* **WORK ORDER**: Pull every line with "will" from the data.
RECORDS PROVIDED Start Marker
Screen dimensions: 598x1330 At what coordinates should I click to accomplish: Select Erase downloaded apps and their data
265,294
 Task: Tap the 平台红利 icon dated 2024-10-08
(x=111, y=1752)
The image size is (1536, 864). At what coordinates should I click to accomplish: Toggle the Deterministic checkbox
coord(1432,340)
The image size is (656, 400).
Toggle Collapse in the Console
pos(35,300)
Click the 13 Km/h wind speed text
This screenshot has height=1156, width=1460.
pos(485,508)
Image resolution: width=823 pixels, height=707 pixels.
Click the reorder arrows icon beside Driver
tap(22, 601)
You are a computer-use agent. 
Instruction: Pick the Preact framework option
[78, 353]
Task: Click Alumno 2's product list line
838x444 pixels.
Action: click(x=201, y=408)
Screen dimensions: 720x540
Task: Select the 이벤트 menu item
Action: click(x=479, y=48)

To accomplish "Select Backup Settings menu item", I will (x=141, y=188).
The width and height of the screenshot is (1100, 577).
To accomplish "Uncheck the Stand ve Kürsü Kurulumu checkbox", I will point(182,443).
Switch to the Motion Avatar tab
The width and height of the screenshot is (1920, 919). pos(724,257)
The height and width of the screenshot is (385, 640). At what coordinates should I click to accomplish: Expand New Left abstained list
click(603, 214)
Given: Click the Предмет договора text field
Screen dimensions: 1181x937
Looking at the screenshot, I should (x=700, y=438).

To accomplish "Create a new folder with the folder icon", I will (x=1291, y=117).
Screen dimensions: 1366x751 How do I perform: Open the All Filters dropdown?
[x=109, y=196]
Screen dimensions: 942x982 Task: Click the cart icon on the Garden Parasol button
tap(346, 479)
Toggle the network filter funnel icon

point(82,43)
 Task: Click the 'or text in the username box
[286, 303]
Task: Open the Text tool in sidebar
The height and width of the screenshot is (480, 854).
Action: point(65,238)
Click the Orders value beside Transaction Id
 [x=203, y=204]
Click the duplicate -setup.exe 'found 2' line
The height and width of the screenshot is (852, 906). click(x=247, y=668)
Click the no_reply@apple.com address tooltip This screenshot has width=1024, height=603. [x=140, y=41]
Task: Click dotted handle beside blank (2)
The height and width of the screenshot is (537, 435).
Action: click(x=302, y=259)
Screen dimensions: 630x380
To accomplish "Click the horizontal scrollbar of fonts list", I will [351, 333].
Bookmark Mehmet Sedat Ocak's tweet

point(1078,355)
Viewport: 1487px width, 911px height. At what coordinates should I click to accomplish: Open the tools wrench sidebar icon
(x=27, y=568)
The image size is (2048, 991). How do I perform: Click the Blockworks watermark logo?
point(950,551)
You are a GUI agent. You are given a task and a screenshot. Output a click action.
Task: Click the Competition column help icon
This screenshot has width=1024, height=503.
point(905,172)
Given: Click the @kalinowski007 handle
RECORDS PROVIDED End Marker
* **RESPONSE TO THIS EXERCISE**:
To accomplish "Select Backup Settings menu item", I will (x=141, y=188).
To accomplish "Uncheck the Stand ve Kürsü Kurulumu checkbox", I will point(182,443).
To accomplish "Create a new folder with the folder icon", I will (x=1291, y=117).
To accomplish "Click the horizontal scrollbar of fonts list", I will [351, 333].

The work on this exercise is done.